== Your task ==
Write out exactly the lines running from the line that includes "Open the Deployments list filter icon" to the end of the data, both ends included, and nothing besides.

Dataset entries:
^^^^

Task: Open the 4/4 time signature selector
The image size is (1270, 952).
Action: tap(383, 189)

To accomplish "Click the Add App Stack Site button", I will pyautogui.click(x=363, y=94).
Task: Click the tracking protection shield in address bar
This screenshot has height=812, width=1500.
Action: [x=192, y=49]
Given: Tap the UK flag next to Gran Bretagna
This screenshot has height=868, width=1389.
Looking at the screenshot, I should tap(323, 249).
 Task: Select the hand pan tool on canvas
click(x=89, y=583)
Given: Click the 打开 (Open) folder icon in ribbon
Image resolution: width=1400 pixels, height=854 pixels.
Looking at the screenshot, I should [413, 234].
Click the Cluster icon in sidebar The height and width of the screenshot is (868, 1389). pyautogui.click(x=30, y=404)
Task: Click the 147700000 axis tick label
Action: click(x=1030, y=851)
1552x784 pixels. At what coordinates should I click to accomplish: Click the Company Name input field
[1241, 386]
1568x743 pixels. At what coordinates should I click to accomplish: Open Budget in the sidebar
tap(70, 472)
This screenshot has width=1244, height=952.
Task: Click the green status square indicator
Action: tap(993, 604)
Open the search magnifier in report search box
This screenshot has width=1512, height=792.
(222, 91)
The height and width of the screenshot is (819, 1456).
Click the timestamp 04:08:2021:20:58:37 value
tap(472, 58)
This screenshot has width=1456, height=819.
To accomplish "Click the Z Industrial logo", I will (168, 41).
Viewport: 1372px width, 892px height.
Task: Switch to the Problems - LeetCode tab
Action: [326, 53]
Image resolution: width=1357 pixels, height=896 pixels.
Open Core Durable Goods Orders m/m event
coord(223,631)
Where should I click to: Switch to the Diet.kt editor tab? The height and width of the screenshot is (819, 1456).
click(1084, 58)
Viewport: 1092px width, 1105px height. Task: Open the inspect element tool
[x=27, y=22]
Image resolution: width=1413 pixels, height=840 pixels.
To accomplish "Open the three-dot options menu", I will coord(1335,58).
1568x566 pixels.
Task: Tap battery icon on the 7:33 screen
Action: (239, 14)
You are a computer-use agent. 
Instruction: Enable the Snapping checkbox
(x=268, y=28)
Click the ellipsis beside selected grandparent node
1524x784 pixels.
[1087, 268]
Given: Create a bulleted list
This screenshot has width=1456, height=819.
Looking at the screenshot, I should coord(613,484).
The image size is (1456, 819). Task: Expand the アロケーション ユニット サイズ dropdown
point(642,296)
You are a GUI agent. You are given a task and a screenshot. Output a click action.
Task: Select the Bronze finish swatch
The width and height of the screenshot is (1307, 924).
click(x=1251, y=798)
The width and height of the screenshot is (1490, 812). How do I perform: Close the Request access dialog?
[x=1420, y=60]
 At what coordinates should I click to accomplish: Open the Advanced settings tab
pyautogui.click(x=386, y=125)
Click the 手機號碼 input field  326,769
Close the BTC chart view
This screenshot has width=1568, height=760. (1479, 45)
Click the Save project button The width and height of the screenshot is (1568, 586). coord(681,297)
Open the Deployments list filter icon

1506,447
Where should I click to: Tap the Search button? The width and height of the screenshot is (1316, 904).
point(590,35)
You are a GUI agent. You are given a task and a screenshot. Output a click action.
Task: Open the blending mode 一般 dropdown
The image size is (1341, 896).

^^^^

== Answer to this problem ==
Open the Deployments list filter icon

1506,447
Where should I click to: Tap the Search button? The width and height of the screenshot is (1316, 904).
point(590,35)
You are a GUI agent. You are given a task and a screenshot. Output a click action.
Task: Open the blending mode 一般 dropdown
The image size is (1341, 896).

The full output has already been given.